Saturday, April 4, 2015

Lights Out Meiji Jingu Stadium


I am not sure if this has made the English language news or not, but there is some extremely disappointing news for Japanese baseball fans out there.  Meiji Jingu Stadium, home of the Yakult Swallows and, along with Koshien Stadium, one of only two historical baseball stadiums still in use in NPB is slated to be demolished.

Built in 1926 it is the oldest baseball stadium in Tokyo and in addition to the Swallows it has also hosted countless high school and university tournaments in its long history.  To most baseball fans it is considered sacred ground (Robert Whiting in You Gotta Have Wa in fact uses that exact phrase to describe it).

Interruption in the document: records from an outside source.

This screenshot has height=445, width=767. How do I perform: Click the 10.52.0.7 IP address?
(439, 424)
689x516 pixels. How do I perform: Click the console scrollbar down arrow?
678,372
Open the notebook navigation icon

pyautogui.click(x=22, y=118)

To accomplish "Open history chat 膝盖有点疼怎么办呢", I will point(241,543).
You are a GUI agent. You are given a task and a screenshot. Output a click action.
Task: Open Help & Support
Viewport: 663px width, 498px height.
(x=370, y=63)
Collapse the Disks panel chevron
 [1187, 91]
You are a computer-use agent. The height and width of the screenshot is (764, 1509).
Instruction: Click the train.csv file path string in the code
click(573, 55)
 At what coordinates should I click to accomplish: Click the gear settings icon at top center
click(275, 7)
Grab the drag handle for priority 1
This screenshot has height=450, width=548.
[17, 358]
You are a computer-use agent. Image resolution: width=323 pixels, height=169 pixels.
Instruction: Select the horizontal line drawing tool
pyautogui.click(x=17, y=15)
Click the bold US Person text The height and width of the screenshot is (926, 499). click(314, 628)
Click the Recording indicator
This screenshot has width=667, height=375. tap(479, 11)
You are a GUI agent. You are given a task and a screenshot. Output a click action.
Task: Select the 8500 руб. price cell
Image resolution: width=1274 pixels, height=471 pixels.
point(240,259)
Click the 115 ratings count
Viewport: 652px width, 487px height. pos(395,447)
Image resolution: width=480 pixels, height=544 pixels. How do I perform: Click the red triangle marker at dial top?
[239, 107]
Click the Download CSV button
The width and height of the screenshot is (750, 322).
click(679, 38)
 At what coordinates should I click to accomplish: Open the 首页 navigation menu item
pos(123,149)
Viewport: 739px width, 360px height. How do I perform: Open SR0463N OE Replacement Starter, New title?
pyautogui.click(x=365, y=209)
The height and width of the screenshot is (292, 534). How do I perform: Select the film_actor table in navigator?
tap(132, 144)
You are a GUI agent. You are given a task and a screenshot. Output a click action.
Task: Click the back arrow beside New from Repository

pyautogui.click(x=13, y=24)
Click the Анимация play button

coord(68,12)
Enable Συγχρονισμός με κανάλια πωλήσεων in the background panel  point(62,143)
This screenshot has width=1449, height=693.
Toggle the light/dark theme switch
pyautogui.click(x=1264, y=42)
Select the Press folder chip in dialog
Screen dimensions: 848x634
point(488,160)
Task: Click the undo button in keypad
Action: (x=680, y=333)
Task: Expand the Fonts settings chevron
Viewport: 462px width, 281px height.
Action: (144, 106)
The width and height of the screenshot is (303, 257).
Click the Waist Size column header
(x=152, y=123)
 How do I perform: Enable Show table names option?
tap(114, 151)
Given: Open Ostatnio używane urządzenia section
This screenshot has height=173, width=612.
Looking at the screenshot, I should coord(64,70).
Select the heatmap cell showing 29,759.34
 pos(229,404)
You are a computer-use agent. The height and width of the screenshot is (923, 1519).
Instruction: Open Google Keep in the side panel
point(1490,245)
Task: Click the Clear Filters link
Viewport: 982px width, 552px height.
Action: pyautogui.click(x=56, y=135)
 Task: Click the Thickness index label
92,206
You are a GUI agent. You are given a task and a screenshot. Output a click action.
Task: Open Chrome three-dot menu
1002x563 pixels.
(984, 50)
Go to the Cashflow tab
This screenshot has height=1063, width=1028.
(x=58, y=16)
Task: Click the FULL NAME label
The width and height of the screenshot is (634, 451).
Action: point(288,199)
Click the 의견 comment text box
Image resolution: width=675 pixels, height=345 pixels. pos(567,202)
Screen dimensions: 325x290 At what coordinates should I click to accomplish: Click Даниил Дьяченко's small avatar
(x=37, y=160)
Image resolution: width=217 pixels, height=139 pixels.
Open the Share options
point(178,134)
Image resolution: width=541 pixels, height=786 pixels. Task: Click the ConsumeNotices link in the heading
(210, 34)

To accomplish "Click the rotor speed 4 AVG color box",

According to the news report I saw, the stadium is going to be torn down as part of a larger plan to redevelop the area in the run up to the Tokyo Olympics.  The Stadium which hosted the 1964 Olympics, an important historical landmark in its own right, stands quite close to Jingu.  Or perhaps I should say stood, as the Olympic Stadium is in the process of being demolished to make way for a bicycle helmet that will host the 2020 games.
Jingu will remain in use until the 2020 season while a Rugby stadium located next door is demolished (in keeping with Tokyo`s apparent determination to obliterate its historical landmarks, that stadium is also historically valuable).  A new baseball stadium will be built on the site of the former Rugby Stadium and after it is completed in 2020, Jingu will be destroyed.

As someone with a love for Japanese baseball history I find this both sad and a bit angering.  I have never been to Jingu but it is the one stadium that I want to see a game played at. 

The news report didn`t include any artists conceptions or other description of what the new stadium will look like.  If it is a Dome like  we have here in Nagoya I will be immensely disappointed.  The design of the new Olympic Stadium fills me with dread that whatever they have in mind will be awful.  If they do, however, build something like HIroshima`s Mazda Stadium, I will be somewhat mollified as that actually looks like a fun place to watch a game.  Either way though, I am really upset about the upcoming loss of an important piece of Japanese baseball history.